Birincisi, yeni yönetimin siyasi, ekonomik ve güvenlik alanlarında kendisinden beklentilere uygun bir performans sergilemesini isteyen genel Suriye toplumu. İkincisi, rejimi deviren ve bu nedenle yeni yönetimin kendi vizyonuna göre yönetme hakkına sahip olduğuna inanan destekçileri. Üçüncüsü ise, yeni yönetimin geçmişini tamamen terk ettiğine, gücü tekeline almak istemediğine ve katı bir yönetim biçimi dayatmayacağına dair daha fazla kanıt talep eden uluslararası toplumdur.

Bütün bunların ardından, eğer göz ardı etmeye devam edersek ileride telafisi zor hatalara düşmekten korktuğumuz bazı önemli tespitlerde bulunabiliriz. Bu tespitlerden en önemlisi ve en geçerlisi, özellikle 2012 anayasasının askıya alınmasının ardından, mevcut anayasal boşluk durumunda ilerlemeye devam etmenin yanlışlığıdır. Örneğin, mevcut hükümetin hangi anayasal temele dayanarak yönetildiğini, geçici Cumhurbaşkanı’nın yetkilerinin sınırlarını ve geçiş sürecinin ne kadar süreceğini bilmiyoruz. Ayrıca, anayasal bir bildirinin yayınlanmasının neden “hazırlıkları aylar sürebilecek” Ulusal Diyalog Konferansı’nın düzenlenmesine bağlandığını da anlayabilmiş değiliz.

İkinci gözlemimiz ise, siyasi süreçteki ilerlemenin son derece yavaş seyretmesine rağmen, ekonomik kurumların –özellikle üretimle ilgili olanların– statüsünün belirlenmesinde haksız bir acelecilik olduğudur.

Bir geçiş yönetimi olarak mevcut otorite, ülkenin geleceğini ve kaderini etkileyecek büyük kararlar alma yetkisine sahip değildir. Aynı zamanda, İsrail ile bir barış anlaşmasına varma yetkisinin olmadığının da farkındadır. Bunun yanı sıra, kamu sektörünün geleceğini belirleme, onu tamamen ya da kısmen özelleştirme, çalışanlarını işten çıkarma veya ulaşım ve enerji gibi stratejik devlet varlıklarını elden çıkarma yetkisi de bulunmamaktadır. Bu tür kararlar, halka sunduğu program temelinde seçilmiş bir hükümetin münhasır hakkıdır ve hatta anayasal güvence altına alınabilir.

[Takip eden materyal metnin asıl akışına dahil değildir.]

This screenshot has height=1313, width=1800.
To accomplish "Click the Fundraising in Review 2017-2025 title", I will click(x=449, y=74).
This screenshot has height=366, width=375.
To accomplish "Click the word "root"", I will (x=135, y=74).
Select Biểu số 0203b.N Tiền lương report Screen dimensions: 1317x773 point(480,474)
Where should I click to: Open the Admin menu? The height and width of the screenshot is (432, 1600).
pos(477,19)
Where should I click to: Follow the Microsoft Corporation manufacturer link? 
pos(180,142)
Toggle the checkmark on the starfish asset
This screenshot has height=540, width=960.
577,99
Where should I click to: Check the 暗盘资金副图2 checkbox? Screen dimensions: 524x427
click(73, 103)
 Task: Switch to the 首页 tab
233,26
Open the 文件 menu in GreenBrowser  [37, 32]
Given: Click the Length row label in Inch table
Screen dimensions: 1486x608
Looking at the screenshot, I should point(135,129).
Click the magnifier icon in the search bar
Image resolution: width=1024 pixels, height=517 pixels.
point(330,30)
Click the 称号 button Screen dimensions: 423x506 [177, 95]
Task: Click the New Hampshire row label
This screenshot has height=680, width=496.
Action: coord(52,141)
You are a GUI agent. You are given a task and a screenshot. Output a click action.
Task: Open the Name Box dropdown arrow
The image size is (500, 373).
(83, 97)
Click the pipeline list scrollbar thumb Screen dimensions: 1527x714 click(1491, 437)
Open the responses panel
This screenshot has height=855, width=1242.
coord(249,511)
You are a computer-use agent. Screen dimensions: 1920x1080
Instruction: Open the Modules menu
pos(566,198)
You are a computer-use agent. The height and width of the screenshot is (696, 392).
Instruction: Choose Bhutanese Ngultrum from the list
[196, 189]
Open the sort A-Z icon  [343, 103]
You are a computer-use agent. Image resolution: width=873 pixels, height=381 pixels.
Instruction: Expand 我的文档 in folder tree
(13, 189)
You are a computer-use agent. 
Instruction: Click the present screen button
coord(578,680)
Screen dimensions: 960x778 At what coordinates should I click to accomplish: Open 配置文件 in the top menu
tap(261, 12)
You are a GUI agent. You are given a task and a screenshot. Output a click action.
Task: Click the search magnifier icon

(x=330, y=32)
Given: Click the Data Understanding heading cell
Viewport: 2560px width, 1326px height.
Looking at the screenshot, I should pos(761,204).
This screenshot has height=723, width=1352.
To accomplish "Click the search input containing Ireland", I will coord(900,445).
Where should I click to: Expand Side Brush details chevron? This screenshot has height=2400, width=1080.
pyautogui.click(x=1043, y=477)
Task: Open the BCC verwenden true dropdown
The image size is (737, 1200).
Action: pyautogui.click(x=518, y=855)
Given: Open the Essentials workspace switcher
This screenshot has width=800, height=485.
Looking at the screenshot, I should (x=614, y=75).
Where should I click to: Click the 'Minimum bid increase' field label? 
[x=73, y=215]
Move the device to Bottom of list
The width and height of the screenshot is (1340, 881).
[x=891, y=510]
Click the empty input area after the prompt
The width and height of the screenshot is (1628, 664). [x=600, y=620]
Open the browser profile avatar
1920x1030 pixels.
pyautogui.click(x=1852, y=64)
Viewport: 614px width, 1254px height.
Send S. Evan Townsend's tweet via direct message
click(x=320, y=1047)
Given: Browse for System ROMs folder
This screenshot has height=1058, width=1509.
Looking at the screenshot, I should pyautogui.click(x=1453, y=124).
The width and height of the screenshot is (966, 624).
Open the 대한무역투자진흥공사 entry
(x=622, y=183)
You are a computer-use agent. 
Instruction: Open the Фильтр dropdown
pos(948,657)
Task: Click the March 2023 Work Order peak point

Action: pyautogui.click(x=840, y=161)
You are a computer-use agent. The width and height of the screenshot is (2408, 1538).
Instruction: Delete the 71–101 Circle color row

Üçüncü ve son nokta ise şudur: Mevcut yönetim, her ne kadar uluslararası ve bölgesel ittifaklar kurmaya çalışsa da, yalnızca bu ağlara dayanarak ülkeyi yönetemez. Çünkü içeride, toplumsal uzlaşıya dayanan geniş tabanlı bir ulusal ittifak olmadan, dış desteklerin etkisi sınırlı kalacaktır. Bir hükümetin meşruiyeti, halkının rızasından gelir; gücünü ise milletin iradesinden alır. Bunu vurgulamamızın nedeni, hepimizin bu sürecin başarılı olmasını istemesidir, çünkü aksi hâlde –Allah korusun– yaşanacak olan şey kaostur.